E intanto anche oggi non firma con la juve...


----------



## fra29 (11 Luglio 2016)

diavoloINme ha scritto:


> Non capisco una cosa in tutta questa storia. Di marzio dice da giorni che il tempo fa il gioco della juve ma in teoria non dovrebbe esser il contrario? Marmotta non dovrebbe esser preoccupato di chiudere prima possibile? Quelli bloccati attualmente siamo noi. Tra qualche giorno potrebbero cambiare molte cose e potremmo tornare alla carica se la juve nel frattempo non avesse ancora chiuso. *Quale elemento mi manca*??? Certe trattative vanno chiuse il prima possibile qualora ci siano i due elementi per farlo e cioè si del giocatore e accordo col club di appartenenza. Non è che pjaca o il suo procuratore stanno aspettando il milan per correttezza??



1. Il preliminare della Dinamo
2. La trattativa Juve-Dinamo poiché la Juve, forte della volontà del giocatore, sicuramente rivedrà al ribasso la cifra pattuita con il,Milan (magari con bonus)

Il giocatore è già andato. Pensiamo a KL15


----------



## martinmilan (11 Luglio 2016)

Qualcuno ha visto marotta a zagabria a firmare?? qualcuno ha visto invece Galliani???

mmmmmm........


----------



## MaschioAlfa (11 Luglio 2016)

Dai..... Fino alla prima partita di preliminare di Champions non farà sapere dove va....
Poi ovviamente appena terminata la partita.. Nella latrina dello spogliatoio sul.coperchio del orinale apporra la sua firma sul foglio che la marmotta gli porrà.


----------



## Ragnet_7 (11 Luglio 2016)

martinmilan ha scritto:


> E intanto anche oggi non firma con la juve...



Io penso come già detto che per lui la Juve è una prima scelta , ma lui non lo è per la Juve.

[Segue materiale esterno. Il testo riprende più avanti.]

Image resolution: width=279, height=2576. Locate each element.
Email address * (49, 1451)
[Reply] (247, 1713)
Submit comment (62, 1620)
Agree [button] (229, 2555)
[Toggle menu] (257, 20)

La Juve si è impuntata ha fatto capricci e si è assicurata che fine alla fine del mercato se lo vuole se lo prende , perchè tanto ha il si del giocatore. Stanno puntando altri obiettivi e se uscirà fuori un nulla di fatto andranno da Pjaca. 

Contento lui .


----------



## diavoloINme (11 Luglio 2016)

fra29 ha scritto:


> 1. Il preliminare della Dinamo
> 2. La trattativa Juve-Dinamo poiché la Juve, forte della volontà del giocatore, sicuramente rivedrà al ribasso la cifra pattuita con il,Milan (magari con bonus)
> 
> Il giocatore è già andato. Pensiamo a KL15



Il preliminare può avere una valenza sulla trattativa?? Non capisco quale. E dire che il milan su pjaca si è mosso prima di tutti e prima della juve sicuramente. Avremmo dovuto prenderlo la scorsa estate. Che la juve possa prenderlo al ribasso non mi va giù. Mi auguro galliani rompa alla grande in questa trattativa cosi che alla fine la juve per prenderlo debba dissanguarsi. Per ora si è arrivati a un contratto di 2 annui mi pare...


----------



## martinmilan (11 Luglio 2016)

Ragnet_7 ha scritto:


> Io penso come già detto che per lui la Juve è una prima scelta , ma lui non lo è per la Juve. La Juve si è impuntata ha fatto capricci e si è assicurata che fine alla fine del mercato se lo vuole se lo prende , perchè tanto ha il si del giocatore. Stanno puntando altri obiettivi e se uscirà fuori un nulla di fatto andranno da Pjaca.
> 
> Contento lui .


Si ma non vedo ne esponenti della Dinamo a Torino nè Marmotta a Zagabria...io resto ai fatti..e i fatti dicono che galliani a Zagabria ci è andato e tornato col sorriso...


----------



## Ragnet_7 (11 Luglio 2016)

martinmilan ha scritto:


> Si ma non vedo ne esponenti della Dinamo a Torino nè Marmotta a Zagabria...io resto ai fatti..e i fatti dicono che galliani a Zagabria ci è andato e tornato col sorriso...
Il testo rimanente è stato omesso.